Guest Review: Christmas At Thornton Hall by Lynn Marie Hulsman

Today I have a treat of a guest review for you, although this is a Christmas review, it s a book that works well at any time of year, thank so much to my guest reviewer for this one! 

When Juliet Hill unwittingly discovers a most-definitely-not-hers-rhinestone-studded lace thong in her high-flying lawyer boyfriend’s apartment, this usually feisty chef is suddenly single and facing a very blue Christmas – with only a ready meal for one to keep her company!
So when she’s personally requested to cater for the family at Thornton Hall three days before Christmas, it’s not long before Juliet’s standing at the (back) door of the Earl of Gloucester’s impossibly grand ancestral pile.
The halls are decked, the guests are titled, those below the stairs are delightfully catty, and all-American Juliet sets to work cooking up a glorious British Christmas with all the trimmings.
But other flames are burning besides those on the stove… Sparks fly with Edward, the gorgeous ex-soldier turned resident chef, and are those sidelong looks Juliet’s getting from her boss, the American tycoon Jasper Roth?
As the snow starts to fall on the idyllic Cotswolds countryside, so does the veneer of genteel high society and there are more than a few ancient skeletons rattling out of the Hall’s numerous dark cupboards!

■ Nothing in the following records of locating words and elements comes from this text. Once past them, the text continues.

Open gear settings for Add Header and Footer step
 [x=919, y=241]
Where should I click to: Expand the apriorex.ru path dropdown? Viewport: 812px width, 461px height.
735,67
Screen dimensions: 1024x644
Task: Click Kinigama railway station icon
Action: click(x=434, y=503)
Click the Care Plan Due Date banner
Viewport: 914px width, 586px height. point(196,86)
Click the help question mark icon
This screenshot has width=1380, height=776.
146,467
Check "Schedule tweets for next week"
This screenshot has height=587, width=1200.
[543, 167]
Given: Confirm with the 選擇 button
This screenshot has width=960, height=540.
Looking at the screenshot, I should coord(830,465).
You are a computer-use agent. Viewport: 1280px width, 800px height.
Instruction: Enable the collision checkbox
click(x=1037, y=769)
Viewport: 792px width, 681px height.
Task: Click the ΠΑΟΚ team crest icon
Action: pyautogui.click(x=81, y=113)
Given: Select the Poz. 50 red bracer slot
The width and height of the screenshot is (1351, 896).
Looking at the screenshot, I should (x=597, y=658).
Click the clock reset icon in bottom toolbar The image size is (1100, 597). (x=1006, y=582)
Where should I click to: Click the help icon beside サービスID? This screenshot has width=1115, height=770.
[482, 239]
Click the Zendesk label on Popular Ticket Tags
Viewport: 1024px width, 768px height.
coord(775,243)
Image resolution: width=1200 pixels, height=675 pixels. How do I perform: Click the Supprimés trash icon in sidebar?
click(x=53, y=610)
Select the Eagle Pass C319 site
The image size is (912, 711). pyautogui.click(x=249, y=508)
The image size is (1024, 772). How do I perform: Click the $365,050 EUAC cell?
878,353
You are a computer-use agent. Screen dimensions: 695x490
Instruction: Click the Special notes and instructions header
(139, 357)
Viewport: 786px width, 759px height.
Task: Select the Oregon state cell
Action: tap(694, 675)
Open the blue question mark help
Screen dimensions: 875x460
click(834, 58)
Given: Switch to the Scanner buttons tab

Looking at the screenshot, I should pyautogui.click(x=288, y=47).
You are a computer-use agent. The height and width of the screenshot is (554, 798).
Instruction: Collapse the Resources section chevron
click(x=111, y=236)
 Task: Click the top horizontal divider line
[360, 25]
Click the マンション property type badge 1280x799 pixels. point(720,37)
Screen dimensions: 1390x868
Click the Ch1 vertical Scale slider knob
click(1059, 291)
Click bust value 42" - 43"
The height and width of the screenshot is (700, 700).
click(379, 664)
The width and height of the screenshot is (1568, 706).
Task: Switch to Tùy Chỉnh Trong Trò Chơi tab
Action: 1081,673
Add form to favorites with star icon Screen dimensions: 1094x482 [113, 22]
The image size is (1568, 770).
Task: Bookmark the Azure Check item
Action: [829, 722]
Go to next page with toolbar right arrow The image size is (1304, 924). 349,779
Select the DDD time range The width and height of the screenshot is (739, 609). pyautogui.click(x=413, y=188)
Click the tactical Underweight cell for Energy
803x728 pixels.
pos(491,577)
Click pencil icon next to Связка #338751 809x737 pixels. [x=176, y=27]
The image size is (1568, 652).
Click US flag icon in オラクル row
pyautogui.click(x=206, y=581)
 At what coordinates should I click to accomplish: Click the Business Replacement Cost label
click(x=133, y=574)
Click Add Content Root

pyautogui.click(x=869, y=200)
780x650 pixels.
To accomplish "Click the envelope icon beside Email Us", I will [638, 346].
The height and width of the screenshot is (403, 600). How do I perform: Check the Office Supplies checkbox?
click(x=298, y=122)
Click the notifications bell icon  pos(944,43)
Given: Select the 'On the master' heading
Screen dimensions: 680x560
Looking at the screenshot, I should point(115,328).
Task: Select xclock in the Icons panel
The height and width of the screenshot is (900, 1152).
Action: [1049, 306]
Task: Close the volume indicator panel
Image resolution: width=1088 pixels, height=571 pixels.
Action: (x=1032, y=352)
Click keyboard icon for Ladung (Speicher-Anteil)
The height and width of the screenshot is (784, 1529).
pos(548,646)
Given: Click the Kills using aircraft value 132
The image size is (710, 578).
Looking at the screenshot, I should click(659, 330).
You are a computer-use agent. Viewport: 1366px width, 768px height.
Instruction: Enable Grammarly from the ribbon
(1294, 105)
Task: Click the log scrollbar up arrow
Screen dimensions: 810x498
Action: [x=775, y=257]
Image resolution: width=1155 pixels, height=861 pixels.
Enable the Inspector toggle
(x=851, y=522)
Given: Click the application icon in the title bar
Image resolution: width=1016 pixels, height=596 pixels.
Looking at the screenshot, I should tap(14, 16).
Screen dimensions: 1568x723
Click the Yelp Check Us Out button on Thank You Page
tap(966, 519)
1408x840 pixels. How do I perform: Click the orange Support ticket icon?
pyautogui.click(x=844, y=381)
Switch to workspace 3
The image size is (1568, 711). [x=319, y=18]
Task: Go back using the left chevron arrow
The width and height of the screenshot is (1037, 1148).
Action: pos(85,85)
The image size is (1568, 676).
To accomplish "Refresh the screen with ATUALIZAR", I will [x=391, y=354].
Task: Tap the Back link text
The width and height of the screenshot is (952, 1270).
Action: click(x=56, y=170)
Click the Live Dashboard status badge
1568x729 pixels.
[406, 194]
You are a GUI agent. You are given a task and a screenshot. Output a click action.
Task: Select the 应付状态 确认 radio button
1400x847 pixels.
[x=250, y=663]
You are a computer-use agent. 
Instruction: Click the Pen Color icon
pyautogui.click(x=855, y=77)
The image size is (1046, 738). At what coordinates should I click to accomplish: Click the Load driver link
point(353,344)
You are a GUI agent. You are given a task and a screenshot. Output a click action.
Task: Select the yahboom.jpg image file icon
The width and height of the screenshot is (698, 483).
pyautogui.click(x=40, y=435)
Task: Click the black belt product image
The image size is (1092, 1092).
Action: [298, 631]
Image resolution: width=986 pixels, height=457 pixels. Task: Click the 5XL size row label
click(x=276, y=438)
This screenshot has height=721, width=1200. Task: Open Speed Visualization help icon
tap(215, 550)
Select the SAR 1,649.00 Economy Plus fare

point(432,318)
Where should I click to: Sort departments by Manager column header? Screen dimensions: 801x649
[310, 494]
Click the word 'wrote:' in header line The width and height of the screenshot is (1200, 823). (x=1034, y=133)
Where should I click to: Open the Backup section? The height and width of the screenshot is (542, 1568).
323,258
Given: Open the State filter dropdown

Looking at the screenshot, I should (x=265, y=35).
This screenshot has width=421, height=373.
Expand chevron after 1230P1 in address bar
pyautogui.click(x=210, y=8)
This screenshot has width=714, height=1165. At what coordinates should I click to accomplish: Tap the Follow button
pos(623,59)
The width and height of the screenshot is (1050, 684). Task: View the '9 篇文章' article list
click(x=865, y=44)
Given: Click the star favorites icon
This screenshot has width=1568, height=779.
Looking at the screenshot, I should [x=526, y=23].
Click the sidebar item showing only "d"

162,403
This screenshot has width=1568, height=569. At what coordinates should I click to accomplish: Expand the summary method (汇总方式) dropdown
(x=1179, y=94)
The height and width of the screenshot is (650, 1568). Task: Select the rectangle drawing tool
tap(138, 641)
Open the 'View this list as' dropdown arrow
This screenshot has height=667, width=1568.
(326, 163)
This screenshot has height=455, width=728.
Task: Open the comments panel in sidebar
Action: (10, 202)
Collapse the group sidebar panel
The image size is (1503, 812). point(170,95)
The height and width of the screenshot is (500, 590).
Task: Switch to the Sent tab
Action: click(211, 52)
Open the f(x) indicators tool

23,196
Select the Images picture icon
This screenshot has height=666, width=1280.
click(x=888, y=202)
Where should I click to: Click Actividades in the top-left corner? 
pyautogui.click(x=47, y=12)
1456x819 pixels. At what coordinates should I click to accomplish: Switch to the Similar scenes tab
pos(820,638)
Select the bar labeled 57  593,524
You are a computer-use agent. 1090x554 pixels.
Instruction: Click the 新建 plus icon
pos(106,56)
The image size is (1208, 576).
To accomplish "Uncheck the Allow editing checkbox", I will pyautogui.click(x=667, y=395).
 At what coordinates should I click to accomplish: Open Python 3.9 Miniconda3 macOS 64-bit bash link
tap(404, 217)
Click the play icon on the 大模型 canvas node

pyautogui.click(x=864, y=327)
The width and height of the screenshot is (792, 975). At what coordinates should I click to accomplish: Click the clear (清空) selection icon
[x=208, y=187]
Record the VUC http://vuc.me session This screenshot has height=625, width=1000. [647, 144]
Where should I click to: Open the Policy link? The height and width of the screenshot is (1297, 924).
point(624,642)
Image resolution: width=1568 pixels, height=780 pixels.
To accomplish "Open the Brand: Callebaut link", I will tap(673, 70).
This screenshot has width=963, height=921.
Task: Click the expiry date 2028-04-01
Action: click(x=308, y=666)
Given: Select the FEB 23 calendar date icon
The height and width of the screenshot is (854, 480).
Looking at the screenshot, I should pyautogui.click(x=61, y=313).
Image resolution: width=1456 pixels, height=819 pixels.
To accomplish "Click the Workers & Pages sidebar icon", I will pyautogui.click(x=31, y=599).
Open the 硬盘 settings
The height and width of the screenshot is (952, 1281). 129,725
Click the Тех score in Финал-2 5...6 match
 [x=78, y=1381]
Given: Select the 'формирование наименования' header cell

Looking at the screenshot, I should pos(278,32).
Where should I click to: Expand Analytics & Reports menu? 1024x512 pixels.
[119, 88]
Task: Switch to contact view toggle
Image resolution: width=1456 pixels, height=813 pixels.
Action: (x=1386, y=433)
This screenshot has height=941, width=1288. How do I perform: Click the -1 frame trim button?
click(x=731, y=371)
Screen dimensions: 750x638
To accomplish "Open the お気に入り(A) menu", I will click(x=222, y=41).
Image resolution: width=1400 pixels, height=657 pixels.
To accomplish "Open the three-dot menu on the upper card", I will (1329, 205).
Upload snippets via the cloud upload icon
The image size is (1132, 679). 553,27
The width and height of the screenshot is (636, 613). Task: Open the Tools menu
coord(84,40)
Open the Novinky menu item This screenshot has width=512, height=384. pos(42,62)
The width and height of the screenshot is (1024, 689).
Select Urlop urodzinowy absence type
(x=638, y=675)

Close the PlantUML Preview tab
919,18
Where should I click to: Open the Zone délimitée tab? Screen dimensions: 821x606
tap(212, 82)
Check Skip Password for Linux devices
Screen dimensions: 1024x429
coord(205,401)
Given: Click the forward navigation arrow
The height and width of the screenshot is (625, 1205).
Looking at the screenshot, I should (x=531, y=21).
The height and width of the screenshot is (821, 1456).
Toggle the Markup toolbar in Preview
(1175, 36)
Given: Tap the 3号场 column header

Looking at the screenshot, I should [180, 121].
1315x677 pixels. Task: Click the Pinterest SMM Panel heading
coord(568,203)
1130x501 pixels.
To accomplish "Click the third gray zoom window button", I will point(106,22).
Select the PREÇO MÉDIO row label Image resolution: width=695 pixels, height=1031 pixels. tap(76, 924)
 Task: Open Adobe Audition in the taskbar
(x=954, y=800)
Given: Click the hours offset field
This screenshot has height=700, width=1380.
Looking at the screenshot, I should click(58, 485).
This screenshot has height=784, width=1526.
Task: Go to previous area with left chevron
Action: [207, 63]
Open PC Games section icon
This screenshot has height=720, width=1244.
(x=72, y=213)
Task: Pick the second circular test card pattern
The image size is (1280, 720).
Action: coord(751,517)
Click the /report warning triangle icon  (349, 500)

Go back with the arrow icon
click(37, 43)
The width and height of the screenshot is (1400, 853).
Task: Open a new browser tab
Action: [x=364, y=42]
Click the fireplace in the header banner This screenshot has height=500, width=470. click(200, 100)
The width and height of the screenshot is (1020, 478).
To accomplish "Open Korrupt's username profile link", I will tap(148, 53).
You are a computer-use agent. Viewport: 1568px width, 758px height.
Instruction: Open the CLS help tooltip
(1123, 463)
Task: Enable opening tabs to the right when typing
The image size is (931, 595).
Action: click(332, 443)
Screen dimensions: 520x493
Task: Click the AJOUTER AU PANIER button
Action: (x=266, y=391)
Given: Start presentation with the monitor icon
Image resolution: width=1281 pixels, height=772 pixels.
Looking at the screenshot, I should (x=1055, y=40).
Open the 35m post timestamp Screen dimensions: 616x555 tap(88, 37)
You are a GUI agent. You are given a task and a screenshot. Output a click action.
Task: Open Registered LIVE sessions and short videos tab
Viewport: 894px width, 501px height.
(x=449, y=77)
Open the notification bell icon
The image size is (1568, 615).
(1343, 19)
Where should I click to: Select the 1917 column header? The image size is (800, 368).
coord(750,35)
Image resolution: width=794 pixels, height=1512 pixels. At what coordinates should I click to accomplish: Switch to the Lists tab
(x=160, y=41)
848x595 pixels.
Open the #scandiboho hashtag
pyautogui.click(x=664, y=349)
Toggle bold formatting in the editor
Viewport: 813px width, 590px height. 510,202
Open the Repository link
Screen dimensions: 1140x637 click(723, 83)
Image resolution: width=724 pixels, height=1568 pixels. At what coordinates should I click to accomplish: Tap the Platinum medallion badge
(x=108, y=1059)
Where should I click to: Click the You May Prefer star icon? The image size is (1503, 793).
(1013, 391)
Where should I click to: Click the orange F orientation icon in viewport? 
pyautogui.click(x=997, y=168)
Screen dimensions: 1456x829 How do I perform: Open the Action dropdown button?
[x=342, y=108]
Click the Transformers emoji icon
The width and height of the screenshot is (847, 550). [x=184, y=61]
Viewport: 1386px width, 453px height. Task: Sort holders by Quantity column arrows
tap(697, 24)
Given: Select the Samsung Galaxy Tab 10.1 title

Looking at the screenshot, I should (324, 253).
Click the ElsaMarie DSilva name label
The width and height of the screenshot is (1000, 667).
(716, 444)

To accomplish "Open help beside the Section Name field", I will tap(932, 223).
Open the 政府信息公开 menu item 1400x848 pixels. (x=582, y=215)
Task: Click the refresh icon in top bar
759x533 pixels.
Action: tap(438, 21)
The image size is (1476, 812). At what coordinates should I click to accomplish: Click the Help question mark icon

Being a big fan of Christmas-based stories and films, I was particularly looking forward to reading this debut novel by Lynn Marie Hulsman. It tells the story of Juliet, an American chef who takes a job at the last minute catering for a Christmas house party at Thornton Hall, an English country house. We meet a host of characters representing residents, staff and guests, some of whom are entertaining, and others downright annoying.
It took me a while to get into this story, principally because I felt like I had walked into a party where everybody knew one another and the history of what had transpired between them in earlier times. Gradually, things became clear through a series of flashbacks, but it was hard going for a while. I found this style of writing rather distracting, but persevered and eventually got hooked into the story.
There was quite a bit of humour in the tale, particularly in the interactions among the staff members at the hall. However, at times the story line seemed unnecessarily complicated. In places, we were led down side roads that just petered out. The cast of characters was almost too large, and the story was sometimes cluttered by events involving minor players.  However, there was bags of romance as well, as Juliet seemed to have men falling over themselves to win her. We were kept guessingpractically to the end as to which one she would eventually choose.
I don’t think that Christmas at Thornton Hall is a book that I will want to read again and again, but it is an entertaining tale for anyone looking for a festive romance.